Comment ce qui semblait très important deux heures auparavant peut être remis sine die, dans l’entreprise ?
L’enjeu est de taille. Il s’agit de lancer un grand projet de transformation pour faire évoluer la culture de l’entreprise. En effet, cette entreprise bien installée sur son marché depuis des décennies est confrontée à un environnement beaucoup plus exigeant tant sur les prix que sur le service demandé.
Le diagnostic des dirigeants est clair, il faut un changement en profondeur de la façon de travailler ainsi que des modes de fonctionnement entre les entités et, bien sûr, des modes de management.
Autrement dit, tout le monde est impacté par le sujet, tout le monde va devoir faire évoluer sa mentalité et ses comportements.

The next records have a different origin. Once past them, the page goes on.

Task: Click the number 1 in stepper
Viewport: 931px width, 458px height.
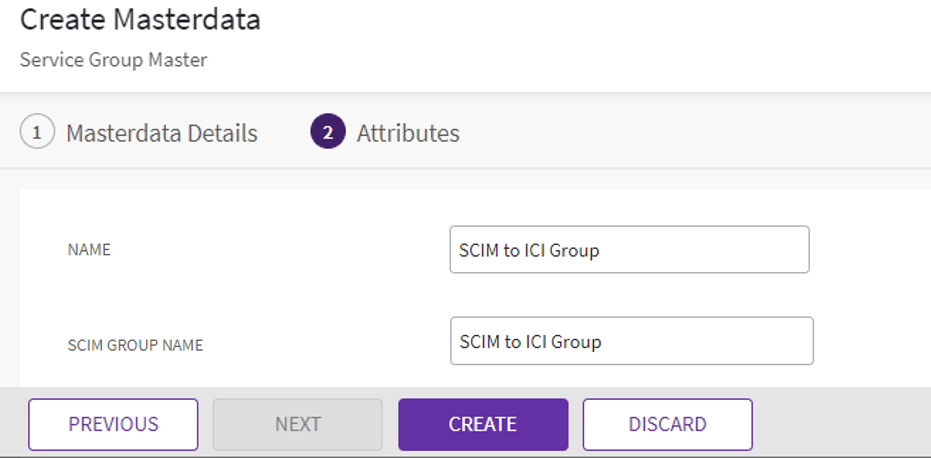Action: [37, 132]
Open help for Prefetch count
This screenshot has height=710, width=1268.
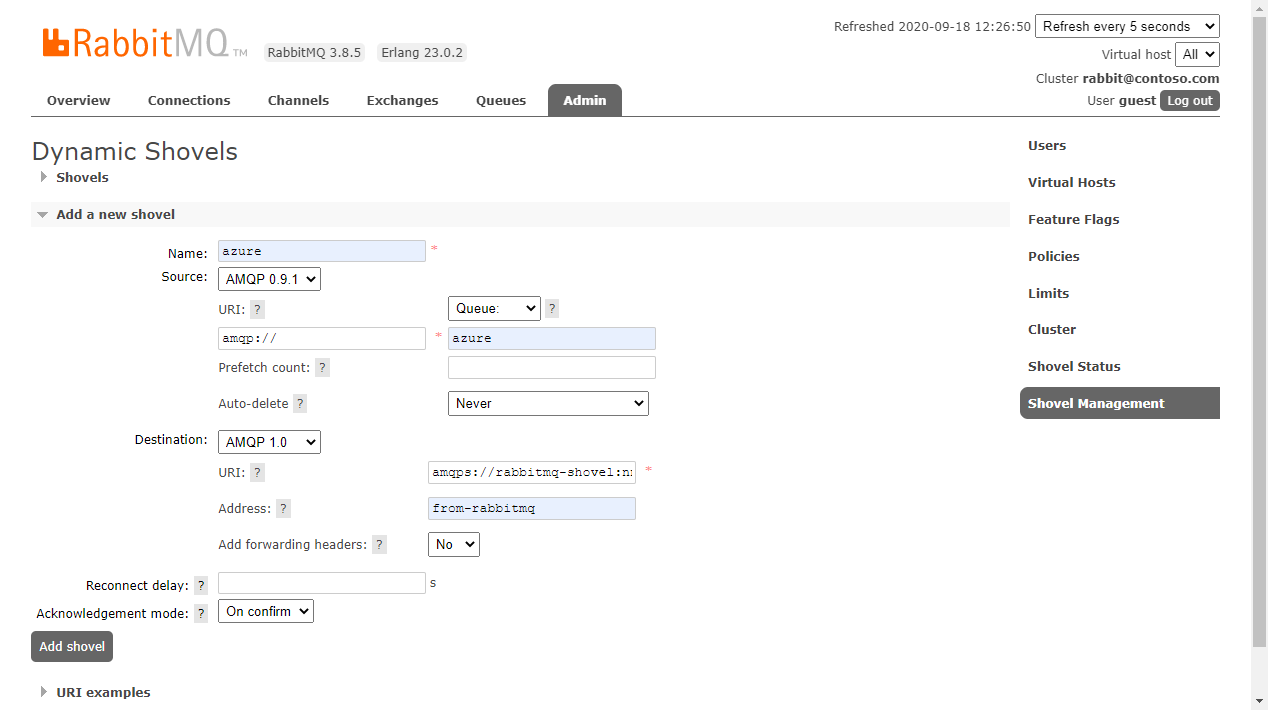322,367
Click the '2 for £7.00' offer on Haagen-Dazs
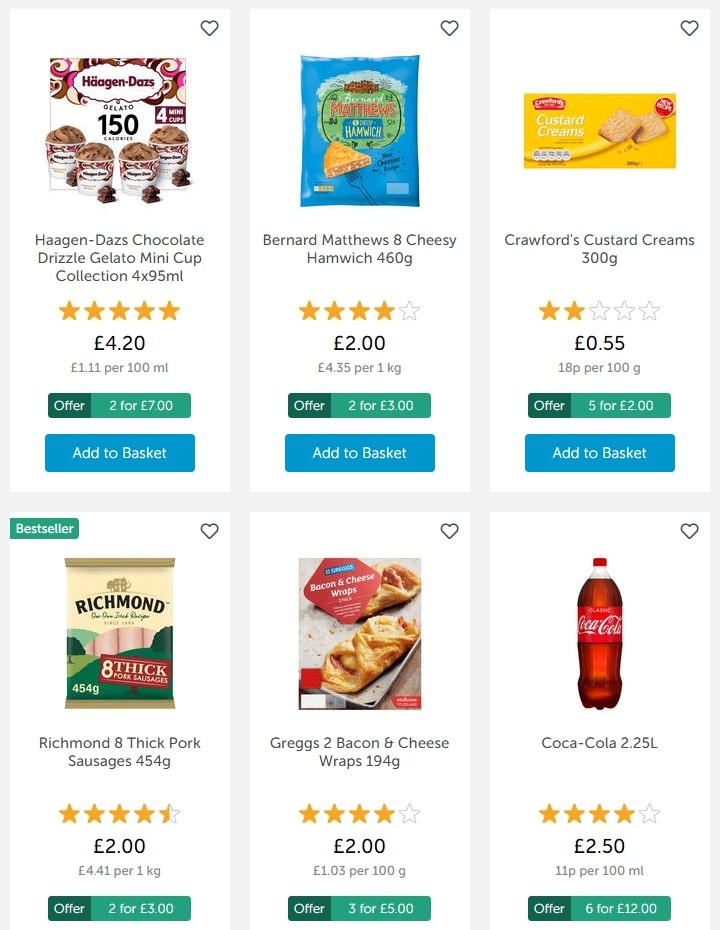Viewport: 720px width, 930px height. 120,405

La réunion de lancement avec les top managers permet à ces derniers de contribuer au contenu du projet. Chacun exprime sa conviction de la nécessité de faire évoluer les choses. Puis, vient la question de la mise en œuvre. Tous comprennent que le changement suppose du temps, de l’implication, bref un engagement. Le doute s’installe.
Une réactivité immédiate
Ce projet supplémentaire inquiète certains, ceux-là même qui ont déjà du mal à boucler leurs journées. Dès lors, le débat s’ouvre sur la question du « bon moment ».

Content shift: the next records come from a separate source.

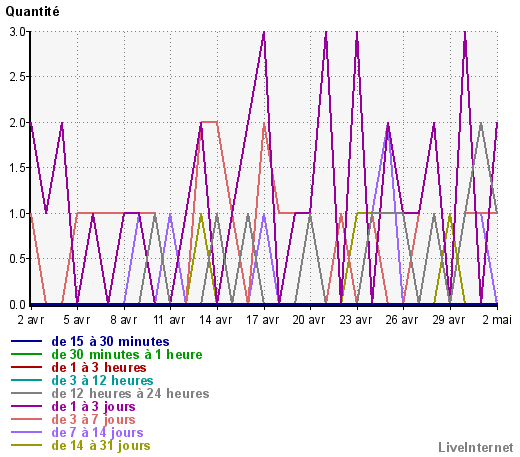The image size is (520, 457).
Task: Open the LiveInternet watermark link
Action: (x=476, y=447)
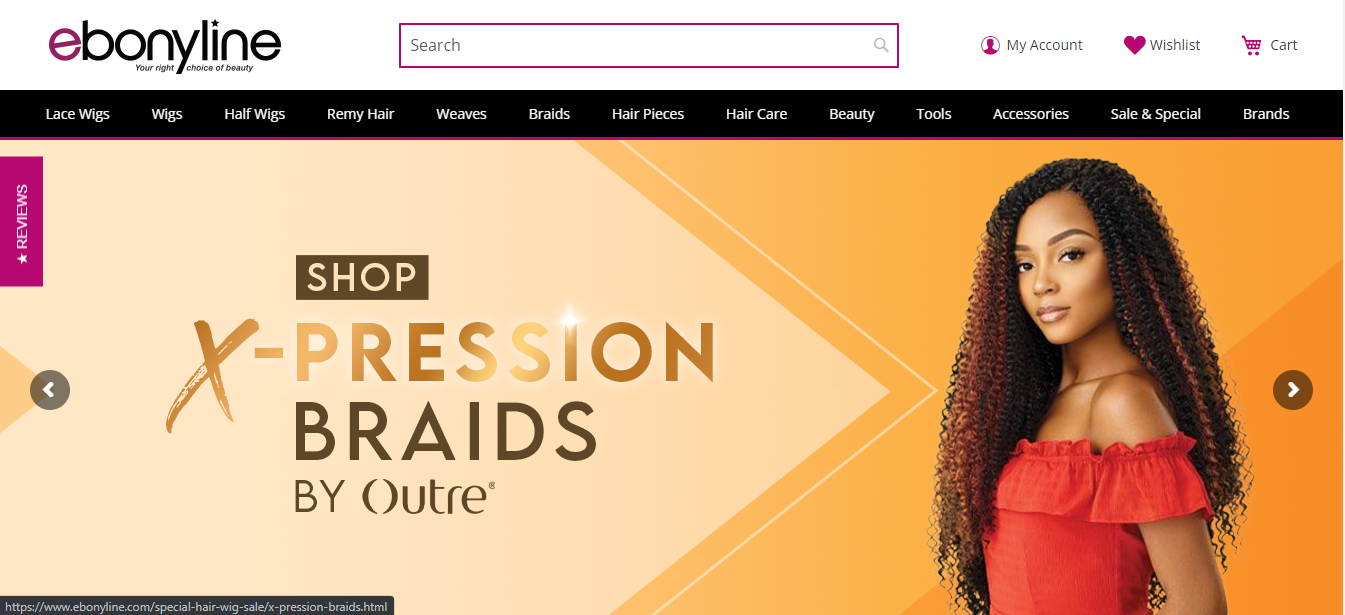This screenshot has width=1345, height=615.
Task: Go to the Weaves category
Action: (461, 114)
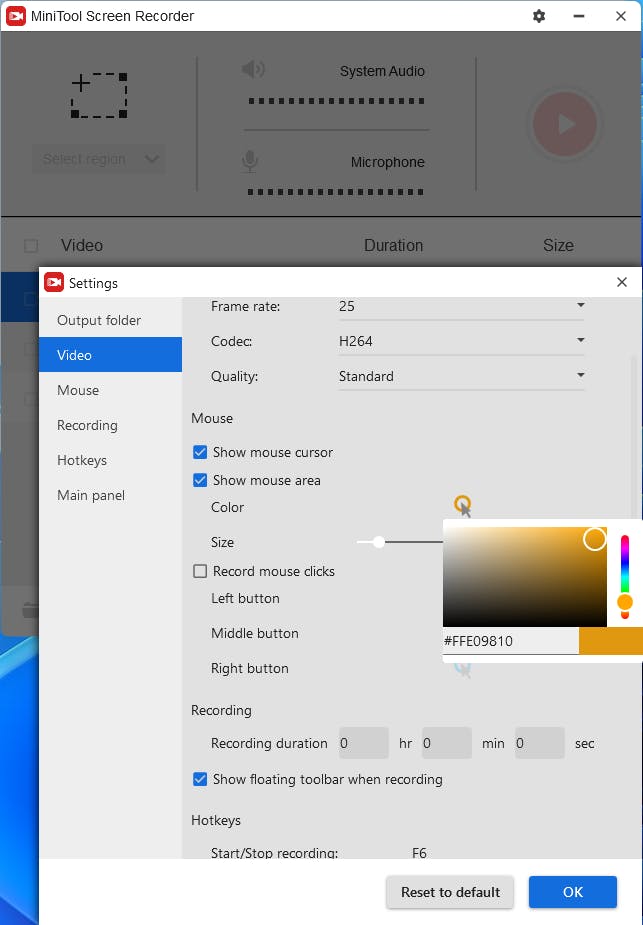
Task: Click the mouse area color cursor icon
Action: (462, 506)
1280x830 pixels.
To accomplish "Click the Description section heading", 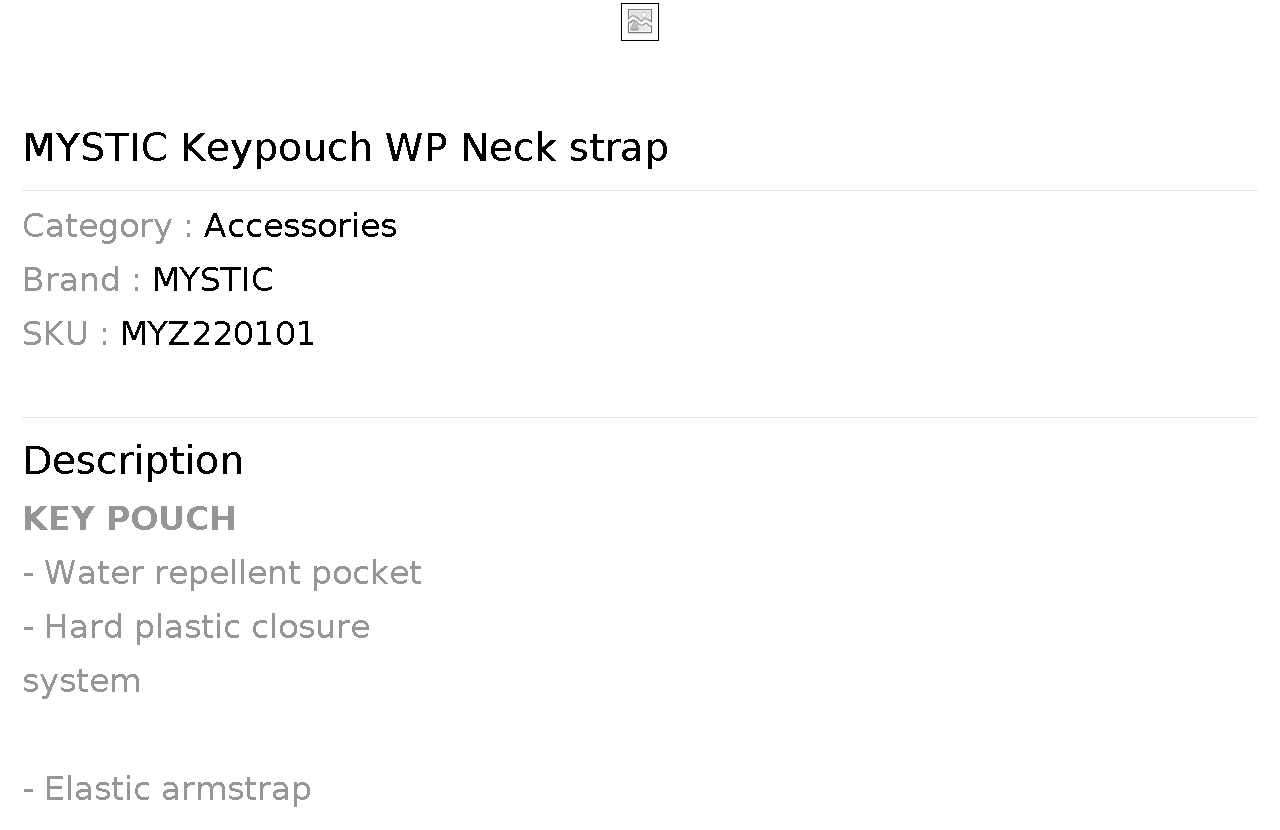I will [x=133, y=461].
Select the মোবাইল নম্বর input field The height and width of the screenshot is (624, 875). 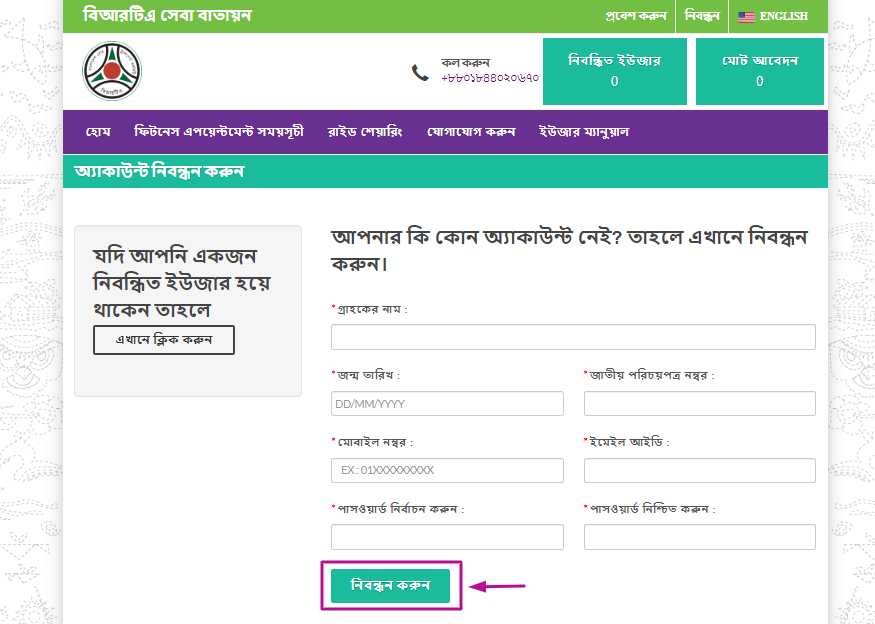click(x=447, y=471)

Certains font valoir que la campagne commerciale débute, d’autres qu’ils sont déjà partie prenante dans un projet lean, d’autres encore que la dernière transformation est récente et que ce nouveau plan va donner une impression de changement permanent.
Progressivement, un consensus émerge sur la perspective de repousser le projet de six mois. Mais le directeur financier fait remarquer que, dans six mois, il y aura les budgets. Il faut peut-être alors remettre à 2020…
Et voilà comment ce qui semblait très important à chacun, deux heures plus tôt, est remis sine die. Cette question du poids de la gestion du quotidien par rapport aux projets de transformation de fond est permanente.
La tendance naturelle est toujours de privilégier le court terme qui induit une pression beaucoup plus forte et immédiate. Le changement peut toujours attendre alors que délivrer au quotidien suppose une réactivité immédiate. Ce n’est jamais le moment de lancer des transformations mais les repousser grève lourdement l’avenir de l’entreprise.
C’est donc le rôle du dirigeant de donner le tempo, une fois que les acteurs sont convaincus de l’utilité des mesures. C’est à lui de ne pas lâcher les actions de fond qui transforment pour céder à la pression du court terme. Il reste à aider les managers à ne pas se laisser déborder et à garder de la disponibilité pour participer pleinement à la transformation.